## START
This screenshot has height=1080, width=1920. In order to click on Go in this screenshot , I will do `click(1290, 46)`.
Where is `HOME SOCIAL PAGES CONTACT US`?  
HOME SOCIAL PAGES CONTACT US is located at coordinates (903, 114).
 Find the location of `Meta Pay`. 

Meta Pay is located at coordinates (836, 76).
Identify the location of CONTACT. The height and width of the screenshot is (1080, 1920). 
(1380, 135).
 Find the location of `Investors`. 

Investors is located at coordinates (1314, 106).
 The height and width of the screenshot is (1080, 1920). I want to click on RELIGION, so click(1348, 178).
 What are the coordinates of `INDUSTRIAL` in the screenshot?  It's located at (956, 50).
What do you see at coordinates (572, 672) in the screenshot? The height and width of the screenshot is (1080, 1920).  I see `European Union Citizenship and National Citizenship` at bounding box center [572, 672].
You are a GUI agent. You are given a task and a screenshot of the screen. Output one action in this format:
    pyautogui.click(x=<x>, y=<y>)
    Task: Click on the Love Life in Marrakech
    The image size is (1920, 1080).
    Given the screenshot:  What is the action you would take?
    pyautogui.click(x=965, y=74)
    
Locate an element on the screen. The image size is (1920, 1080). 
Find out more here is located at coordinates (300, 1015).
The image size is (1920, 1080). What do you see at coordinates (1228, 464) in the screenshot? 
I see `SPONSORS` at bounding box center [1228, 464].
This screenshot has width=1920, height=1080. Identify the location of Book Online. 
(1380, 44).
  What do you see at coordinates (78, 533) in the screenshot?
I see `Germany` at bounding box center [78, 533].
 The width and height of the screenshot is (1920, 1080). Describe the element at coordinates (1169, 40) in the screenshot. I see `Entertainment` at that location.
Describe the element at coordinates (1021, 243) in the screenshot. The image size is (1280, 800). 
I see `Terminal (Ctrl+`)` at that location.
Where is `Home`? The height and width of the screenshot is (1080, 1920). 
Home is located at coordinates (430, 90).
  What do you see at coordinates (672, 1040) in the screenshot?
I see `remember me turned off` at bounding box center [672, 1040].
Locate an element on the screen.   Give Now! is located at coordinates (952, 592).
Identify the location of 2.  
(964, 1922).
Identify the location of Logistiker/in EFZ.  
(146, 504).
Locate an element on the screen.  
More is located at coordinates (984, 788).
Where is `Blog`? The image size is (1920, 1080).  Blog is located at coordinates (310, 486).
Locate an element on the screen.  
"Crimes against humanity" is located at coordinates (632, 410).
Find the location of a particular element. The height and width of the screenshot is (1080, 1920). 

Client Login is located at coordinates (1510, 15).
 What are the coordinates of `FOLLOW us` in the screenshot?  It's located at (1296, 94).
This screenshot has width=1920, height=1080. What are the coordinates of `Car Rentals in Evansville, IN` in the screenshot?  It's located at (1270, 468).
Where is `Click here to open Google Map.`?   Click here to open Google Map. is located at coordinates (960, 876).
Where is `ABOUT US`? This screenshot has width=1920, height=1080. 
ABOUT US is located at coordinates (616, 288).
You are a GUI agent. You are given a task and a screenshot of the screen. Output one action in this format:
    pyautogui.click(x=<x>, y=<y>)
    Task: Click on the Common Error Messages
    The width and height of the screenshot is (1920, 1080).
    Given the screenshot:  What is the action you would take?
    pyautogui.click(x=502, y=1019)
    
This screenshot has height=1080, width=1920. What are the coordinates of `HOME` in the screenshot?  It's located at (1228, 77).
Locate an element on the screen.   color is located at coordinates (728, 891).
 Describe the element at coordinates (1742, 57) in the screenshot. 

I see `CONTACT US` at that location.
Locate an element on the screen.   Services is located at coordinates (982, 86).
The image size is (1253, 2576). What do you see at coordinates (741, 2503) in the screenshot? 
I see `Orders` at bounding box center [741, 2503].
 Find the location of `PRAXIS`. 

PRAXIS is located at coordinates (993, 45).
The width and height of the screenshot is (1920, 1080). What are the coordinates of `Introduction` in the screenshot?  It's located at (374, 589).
## END
Copy each line above that contains the word "What".

### Reply:
 What are the coordinates of `INDUSTRIAL` in the screenshot?  It's located at (956, 50).
What do you see at coordinates (572, 672) in the screenshot? The height and width of the screenshot is (1080, 1920).  I see `European Union Citizenship and National Citizenship` at bounding box center [572, 672].
    Given the screenshot:  What is the action you would take?
The image size is (1920, 1080). What do you see at coordinates (1228, 464) in the screenshot? 
  What do you see at coordinates (78, 533) in the screenshot?
  What do you see at coordinates (672, 1040) in the screenshot?
 What are the coordinates of `FOLLOW us` in the screenshot?  It's located at (1296, 94).
This screenshot has width=1920, height=1080. What are the coordinates of `Car Rentals in Evansville, IN` in the screenshot?  It's located at (1270, 468).
    Given the screenshot:  What is the action you would take?
This screenshot has height=1080, width=1920. What are the coordinates of `HOME` in the screenshot?  It's located at (1228, 77).
The image size is (1253, 2576). What do you see at coordinates (741, 2503) in the screenshot? 
The width and height of the screenshot is (1920, 1080). What are the coordinates of `Introduction` in the screenshot?  It's located at (374, 589).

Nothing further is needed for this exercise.